§ YOUR GOAL
Everything from the line containing "Tap the browser share icon" through the line containing "Task: Select the locked general in top row" in the listing below should be copied exactly, and nothing more.

Segment Start: DATASET CONTENT

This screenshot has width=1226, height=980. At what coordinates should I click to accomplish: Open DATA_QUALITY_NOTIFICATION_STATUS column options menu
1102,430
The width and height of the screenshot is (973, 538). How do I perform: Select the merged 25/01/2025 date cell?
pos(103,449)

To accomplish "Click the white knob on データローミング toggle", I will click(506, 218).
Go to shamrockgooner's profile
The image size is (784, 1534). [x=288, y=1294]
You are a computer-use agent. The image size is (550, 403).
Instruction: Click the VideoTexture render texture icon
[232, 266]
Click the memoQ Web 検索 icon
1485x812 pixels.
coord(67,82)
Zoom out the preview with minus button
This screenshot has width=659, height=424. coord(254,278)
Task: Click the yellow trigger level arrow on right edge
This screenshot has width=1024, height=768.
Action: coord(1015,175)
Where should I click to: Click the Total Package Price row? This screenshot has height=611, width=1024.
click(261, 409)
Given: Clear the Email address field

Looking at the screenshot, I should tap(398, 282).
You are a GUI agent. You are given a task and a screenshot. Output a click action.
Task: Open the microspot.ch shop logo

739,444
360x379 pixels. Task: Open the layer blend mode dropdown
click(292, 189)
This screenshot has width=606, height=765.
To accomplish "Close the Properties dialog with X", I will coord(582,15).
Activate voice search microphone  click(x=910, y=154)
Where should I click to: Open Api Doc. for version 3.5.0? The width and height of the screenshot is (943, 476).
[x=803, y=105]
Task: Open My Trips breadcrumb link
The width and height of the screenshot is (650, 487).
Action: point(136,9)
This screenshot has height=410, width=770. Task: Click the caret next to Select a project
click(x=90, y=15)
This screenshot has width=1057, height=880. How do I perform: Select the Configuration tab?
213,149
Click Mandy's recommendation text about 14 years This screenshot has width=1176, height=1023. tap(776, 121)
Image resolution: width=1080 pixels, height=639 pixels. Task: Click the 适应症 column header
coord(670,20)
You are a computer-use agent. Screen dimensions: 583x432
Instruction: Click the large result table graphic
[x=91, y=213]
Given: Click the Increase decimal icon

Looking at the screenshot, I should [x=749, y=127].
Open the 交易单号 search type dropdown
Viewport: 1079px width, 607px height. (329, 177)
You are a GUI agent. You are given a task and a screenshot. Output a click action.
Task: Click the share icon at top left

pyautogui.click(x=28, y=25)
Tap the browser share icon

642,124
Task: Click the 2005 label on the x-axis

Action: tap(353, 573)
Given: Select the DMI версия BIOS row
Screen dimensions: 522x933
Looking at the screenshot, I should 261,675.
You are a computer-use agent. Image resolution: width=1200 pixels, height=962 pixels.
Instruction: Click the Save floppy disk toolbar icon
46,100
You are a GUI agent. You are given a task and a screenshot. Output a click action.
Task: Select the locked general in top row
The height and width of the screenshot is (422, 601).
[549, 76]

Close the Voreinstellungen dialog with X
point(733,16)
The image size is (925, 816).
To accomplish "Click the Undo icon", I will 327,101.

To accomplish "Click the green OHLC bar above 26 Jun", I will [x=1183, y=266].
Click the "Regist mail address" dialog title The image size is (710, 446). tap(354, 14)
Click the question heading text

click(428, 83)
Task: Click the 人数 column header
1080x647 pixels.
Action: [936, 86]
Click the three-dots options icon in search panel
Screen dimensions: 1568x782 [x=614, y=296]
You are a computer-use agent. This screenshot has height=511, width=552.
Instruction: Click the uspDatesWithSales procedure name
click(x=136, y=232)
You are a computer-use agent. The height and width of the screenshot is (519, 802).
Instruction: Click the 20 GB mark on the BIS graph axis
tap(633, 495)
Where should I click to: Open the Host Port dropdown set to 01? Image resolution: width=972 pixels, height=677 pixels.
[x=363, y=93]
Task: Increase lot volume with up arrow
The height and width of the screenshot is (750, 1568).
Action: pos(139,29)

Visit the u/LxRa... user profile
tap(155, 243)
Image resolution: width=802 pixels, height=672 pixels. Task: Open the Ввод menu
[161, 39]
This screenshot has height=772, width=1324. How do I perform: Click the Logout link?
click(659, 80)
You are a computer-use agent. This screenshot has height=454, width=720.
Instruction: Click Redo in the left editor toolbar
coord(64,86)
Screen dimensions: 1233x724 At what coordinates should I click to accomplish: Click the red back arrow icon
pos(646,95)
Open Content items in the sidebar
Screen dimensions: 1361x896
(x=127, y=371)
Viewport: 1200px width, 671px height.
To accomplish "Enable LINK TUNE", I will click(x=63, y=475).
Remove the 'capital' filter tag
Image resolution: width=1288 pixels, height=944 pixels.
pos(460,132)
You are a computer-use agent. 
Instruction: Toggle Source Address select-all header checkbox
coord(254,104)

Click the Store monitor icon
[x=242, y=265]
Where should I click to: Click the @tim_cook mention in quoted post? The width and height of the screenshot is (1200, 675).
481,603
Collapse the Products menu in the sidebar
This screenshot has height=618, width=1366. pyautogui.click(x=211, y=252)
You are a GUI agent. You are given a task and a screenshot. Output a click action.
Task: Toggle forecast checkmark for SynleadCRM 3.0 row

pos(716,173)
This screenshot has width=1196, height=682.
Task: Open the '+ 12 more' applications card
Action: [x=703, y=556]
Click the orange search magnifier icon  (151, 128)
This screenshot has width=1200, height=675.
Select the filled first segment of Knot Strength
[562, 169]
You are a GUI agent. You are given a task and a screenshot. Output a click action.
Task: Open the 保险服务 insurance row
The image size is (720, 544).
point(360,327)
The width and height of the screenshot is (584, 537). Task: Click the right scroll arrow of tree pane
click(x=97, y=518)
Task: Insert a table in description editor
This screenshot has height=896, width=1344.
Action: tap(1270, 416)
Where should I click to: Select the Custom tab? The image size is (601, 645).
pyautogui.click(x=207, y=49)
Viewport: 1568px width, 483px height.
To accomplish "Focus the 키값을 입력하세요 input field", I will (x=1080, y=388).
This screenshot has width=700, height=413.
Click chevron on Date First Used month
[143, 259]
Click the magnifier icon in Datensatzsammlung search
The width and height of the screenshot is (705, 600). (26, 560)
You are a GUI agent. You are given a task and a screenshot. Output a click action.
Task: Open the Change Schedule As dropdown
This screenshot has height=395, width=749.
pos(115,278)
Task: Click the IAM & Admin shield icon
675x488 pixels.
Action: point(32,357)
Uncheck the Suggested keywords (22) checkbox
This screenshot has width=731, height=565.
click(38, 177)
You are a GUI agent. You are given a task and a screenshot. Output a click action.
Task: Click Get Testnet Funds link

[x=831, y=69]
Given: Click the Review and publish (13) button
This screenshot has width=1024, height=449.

Segment End: DATASET CONTENT

§ SOLUTION TO THIS EXERCISE
Tap the browser share icon

642,124
Task: Click the 2005 label on the x-axis

Action: tap(353, 573)
Given: Select the DMI версия BIOS row
Screen dimensions: 522x933
Looking at the screenshot, I should 261,675.
You are a computer-use agent. Image resolution: width=1200 pixels, height=962 pixels.
Instruction: Click the Save floppy disk toolbar icon
46,100
You are a GUI agent. You are given a task and a screenshot. Output a click action.
Task: Select the locked general in top row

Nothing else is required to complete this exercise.